I had heard about this bike ride from some girl that was staying at my hostel during my first weekend in Quito. The bike ride to Puyo was magnificent. It was a road surrounded by volcanoes. The journey supposedly takes about 6 hours and I figured I could make it to Puyo before dark and then catch a bus back, but little did I know what would transpire. The ride was pretty smooth early on, and then I met a group of Chileans, who kindly asked me to take a picture of them. They didn’t think I was pressing the button correctly so they kept telling me to push down a little harder. When the girl came back to look at what I had done, I had taken about 8 or 9 pictures, yikes. I apologized, but they were cool about it and I continued on with them. We stopped at a sort of sky ride across the lake and then took a muddy hike down to a waterfall.

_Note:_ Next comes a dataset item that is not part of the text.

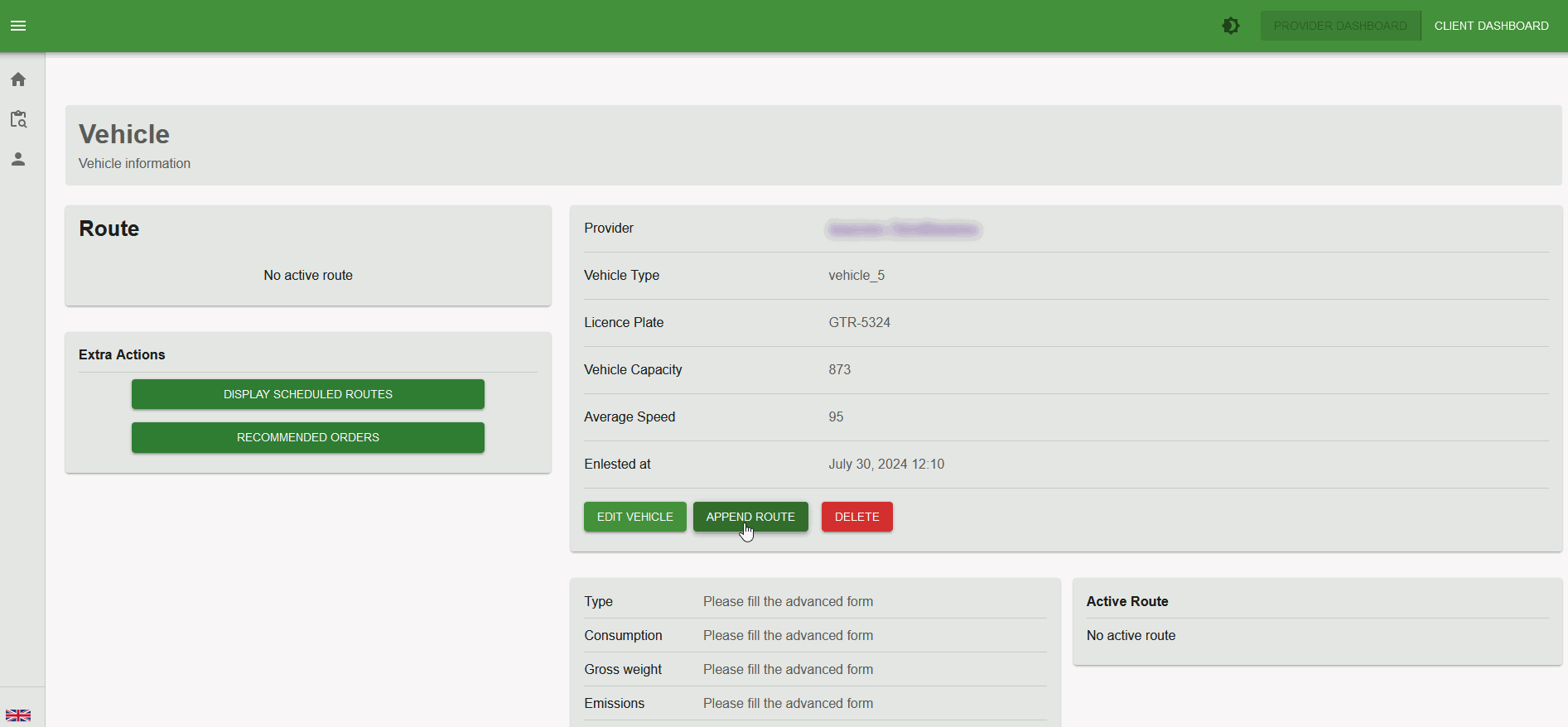Open the user profile sidebar icon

Eventually, after leaving them, I was walking alone to see some other waterfall off the road, and I ran into some girl who was psyched to practice Spanish and was also biking and exploring alone. We walked and then biked together. I told her that whenever she felt like stopping I would be happy to turn around and catch the bus back to Banos. It was murky, and even started to rain, but the views were still fantastic. I really enjoyed the mix of beautiful scenery and good exercise. We didn’t make it all the way to Puyo, and it didn’t help that everybody we asked said Puyo was between 30 minutes and 2 hours further.

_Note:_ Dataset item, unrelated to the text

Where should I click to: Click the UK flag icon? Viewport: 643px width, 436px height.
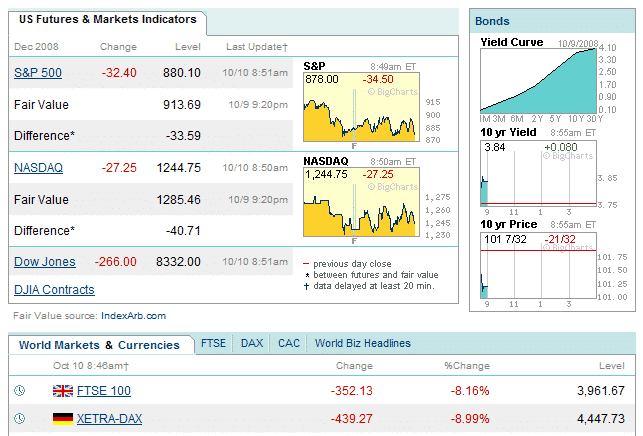pos(63,391)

When I returned to Banos, I met my roommates, Alan who is Dutch, and Tina who is from Oregon and Arizona. Tina was very friendly and encouraged me to go out with them that night. First we grabbed a bite to eat and then we went to a pool place. After a couple of drinks there, we moved on to a fake Hard Rock Café where we met a girl from Texas with her Ecuadorian boyfriend from the coast. He enjoyed bantering with me in Spanish, and my practicing the unique words I had learned from some Peruvians in the Galapagos. Despite being awake until past 4 in the morning, I still arose early the next day for a steam bath. It consisted of immersing yourself in a steam chamber, followed by a freezing cold spray, and finally sitting in a freezing cold bath. This process would be repeated several times and is supposedly healing. After breakfast with my roommates, I walked around the town before catching an afternoon bus to Riobamba, from where the famous Devil’s Nose train ride begins.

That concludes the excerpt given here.